» **Written task**
Reproduce every line of the records below word for word, leaving out the pictures.

» **Available records**
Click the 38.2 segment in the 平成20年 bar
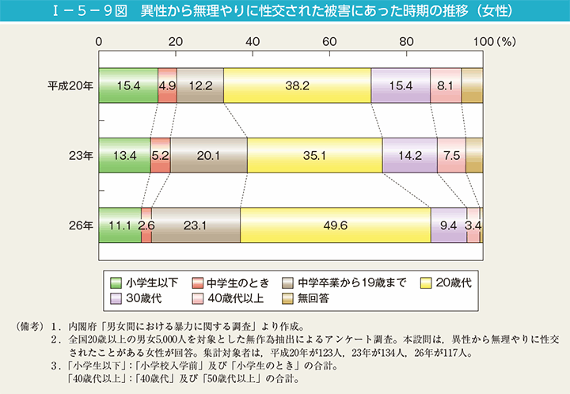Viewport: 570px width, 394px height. click(297, 85)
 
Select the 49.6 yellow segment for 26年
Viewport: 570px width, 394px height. click(335, 225)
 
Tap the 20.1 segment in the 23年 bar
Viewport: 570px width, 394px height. click(208, 155)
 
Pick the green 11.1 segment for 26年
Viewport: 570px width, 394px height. click(120, 225)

» **Exercise answer**
Click the 38.2 segment in the 平成20年 bar
Viewport: 570px width, 394px height. click(297, 85)
 
Select the 49.6 yellow segment for 26年
Viewport: 570px width, 394px height. click(335, 225)
 
Tap the 20.1 segment in the 23年 bar
Viewport: 570px width, 394px height. click(208, 155)
 
Pick the green 11.1 segment for 26年
Viewport: 570px width, 394px height. click(120, 225)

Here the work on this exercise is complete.